Je n’en suis qu’au début du voyage. Pas exactement le même, pas exactement au même moment. Je crois savoir où est ma Kadath, je crois savoir que c’est une ville. Je sais aussi que c’est mon enfance, à jamais lointaine. Kadath, c’est aussi le battement de ton coeur que je n’ai pas su garder. Cette réalité-là, je ne sais qu’en faire, elle brûle un peu, elle gêne. J’essaie de l’ignorer, elle me rattrape. Comme ta prémonition qu’après ton départ, je recommencerais à écrire.
27 juin 2007
Train de nuit
Trop longtemps exilé, trop longtemps parti. Ici et là-bas ont été intervertis. Et puis: étranger ici, étranger là-bas. Entre deux mondes.
L'Europe, c'est beau. A part les contrôles de passeports entre Budapest et Vienne dans le train de nuit de Munich. Le fonctionnaire hongrois passe, suivi par le fonctionnaire autrichien. Deux fois sortir son passeport. Juste une fois je les ai vus vérifier les papiers ensemble, le reste du temps l'on doit se faire à ces deux interruptions de sommeil successives.
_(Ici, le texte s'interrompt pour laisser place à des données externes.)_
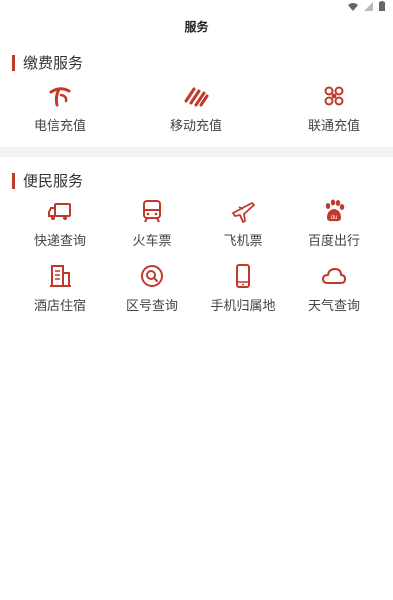 The width and height of the screenshot is (393, 600). Describe the element at coordinates (335, 210) in the screenshot. I see `baidu-icon: du` at that location.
Je n'ai pas toujours pris ce train. Avant, c'était plutôt sur le Rhin, les contrôles, entre Strasbourg et l'autre côté. En tant que non basané, j'étais rarement contrôlé, en fait. Et puis ce contrôle a été supprimé. Mais être réveillé aux frontières m'énerve toujours autant.
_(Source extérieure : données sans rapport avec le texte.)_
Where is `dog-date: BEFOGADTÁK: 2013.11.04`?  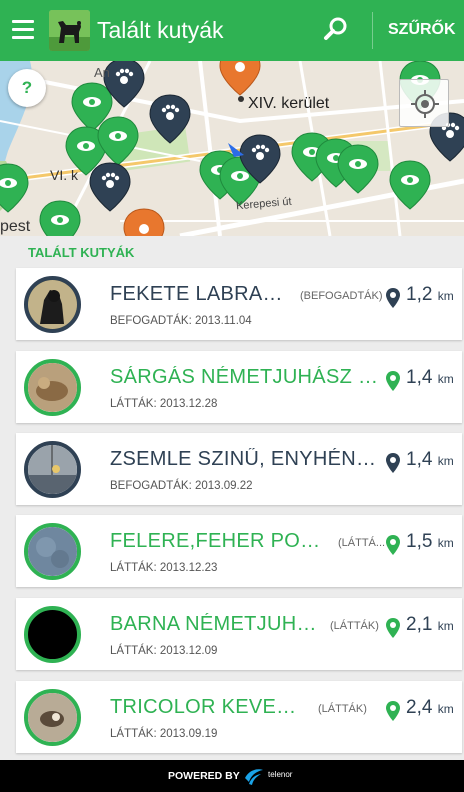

Et puis il y a la climatisation approximative. Parfois la machine s'emballe, comme investie d'une mission. Trop froid, rien à faire. L'été dehors, la banquise dedans. Mais cela arrive rarement. La plupart du temps, il y a juste assez d'air pour faire léviter la poussière et la chaleur n'est qu'humaine. Je développerais volontiers la théorie que les wagons-couchettes des différentes compagnies ont leur propre odeur. Je me suis habitué aux wagons hongrois, je connais leurs moindres recoins. Qualification un peu dérisoire, certes. La seule chose que je ne comprends toujours pas, ce sont les propos du chef de wagon. Il serait temps que je m'y mette, au hongrois, après tout ce temps. Mais ce train-ci, j'ai bien peur de l'avoir raté pour de bon...
Vienne,
je n'y suis descendu qu'une fois. D'ordinaire le train ne fait que
passer, le temps d'embarquer quelques voyageurs et de changer de
locomotive. Et puis la dernière fois, j'ai pris un autre train, pour
arriver plus tôt. Et la correspondance ne se fit pas pour cause de
tempête. De Westbahnhof, je fis quelques pas nocturnes vers l'hôtel
payé par ÖBB en compensation. C'était juste une ville de nuit, sans
trop de détails. Noir. Un peu vétuste, des façades sans fantaisie, la
station de tramway devant la sortie, de vieux tramways, respectables.
Le lendemain matin ne m'éclaira guère. Si les environs étaient plus
palpables, l'ensemble restait étranger, un quartier de gare, inconnu,
un peu désordonné. Tôt, les derniers fêtards embrumés sur les bancs et
les gens dans les cafés alentours qui lisent leur journal. J'aurais pu
regarder plus en détails, mais j'étais obnubilé par ce train prochain
qui m'emmènerait enfin vers ma destination, douze heures en retard.
Alors Vienne demeure encore un mystère, juste la lumière blafarde des lampadaires sur le quai qui transparaît à travers le rideau du compartiment, vers 23h30 direction Munich. Et l'agitation de ceux qui doivent descendre, réveillés de peu, vers 06h00 direction Budapest. Un lieu de passage sans identité, une frontière de plus. Où il me faudra descendre à mon tour, tôt ou tard.